◆ TASK TO COMPLETE
Go to the line that contains "Given: Open Ticket #00009846 link" and extract it along with every line after it, exactly, through the end of the data below.

◆ LISTED ENTRIES
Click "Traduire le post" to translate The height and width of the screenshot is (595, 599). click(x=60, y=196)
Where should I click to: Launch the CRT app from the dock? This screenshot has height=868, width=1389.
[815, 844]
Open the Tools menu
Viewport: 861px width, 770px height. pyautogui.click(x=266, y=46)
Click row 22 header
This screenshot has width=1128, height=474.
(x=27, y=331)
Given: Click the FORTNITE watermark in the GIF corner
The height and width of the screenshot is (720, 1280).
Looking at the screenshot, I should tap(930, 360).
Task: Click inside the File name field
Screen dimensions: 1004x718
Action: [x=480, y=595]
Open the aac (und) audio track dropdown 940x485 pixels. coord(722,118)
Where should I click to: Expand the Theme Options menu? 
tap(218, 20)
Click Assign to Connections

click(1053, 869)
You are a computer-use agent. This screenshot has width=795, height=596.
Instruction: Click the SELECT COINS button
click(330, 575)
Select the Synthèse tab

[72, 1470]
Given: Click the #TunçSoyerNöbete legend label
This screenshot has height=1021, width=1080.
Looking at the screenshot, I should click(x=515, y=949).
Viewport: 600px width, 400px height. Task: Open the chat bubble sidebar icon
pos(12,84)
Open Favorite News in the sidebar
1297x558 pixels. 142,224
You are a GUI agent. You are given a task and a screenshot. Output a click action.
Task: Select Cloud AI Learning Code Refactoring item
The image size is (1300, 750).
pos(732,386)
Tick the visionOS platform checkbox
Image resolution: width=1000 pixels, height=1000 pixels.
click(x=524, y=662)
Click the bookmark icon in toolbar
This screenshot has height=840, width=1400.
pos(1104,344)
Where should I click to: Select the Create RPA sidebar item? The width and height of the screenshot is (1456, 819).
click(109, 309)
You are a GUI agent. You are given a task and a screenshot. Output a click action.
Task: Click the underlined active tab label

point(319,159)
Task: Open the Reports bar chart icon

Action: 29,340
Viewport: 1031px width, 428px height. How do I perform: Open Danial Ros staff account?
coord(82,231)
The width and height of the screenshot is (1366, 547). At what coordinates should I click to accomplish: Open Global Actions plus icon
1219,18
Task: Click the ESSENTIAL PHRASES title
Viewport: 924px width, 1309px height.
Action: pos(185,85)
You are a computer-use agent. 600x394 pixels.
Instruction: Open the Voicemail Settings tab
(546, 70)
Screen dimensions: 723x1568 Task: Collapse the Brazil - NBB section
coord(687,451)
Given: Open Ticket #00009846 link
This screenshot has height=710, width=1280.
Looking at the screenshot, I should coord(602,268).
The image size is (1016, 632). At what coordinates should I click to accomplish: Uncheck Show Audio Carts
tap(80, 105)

◆ TASK RESPONSE
Given: Open Ticket #00009846 link
This screenshot has height=710, width=1280.
Looking at the screenshot, I should coord(602,268).
The image size is (1016, 632). At what coordinates should I click to accomplish: Uncheck Show Audio Carts
tap(80, 105)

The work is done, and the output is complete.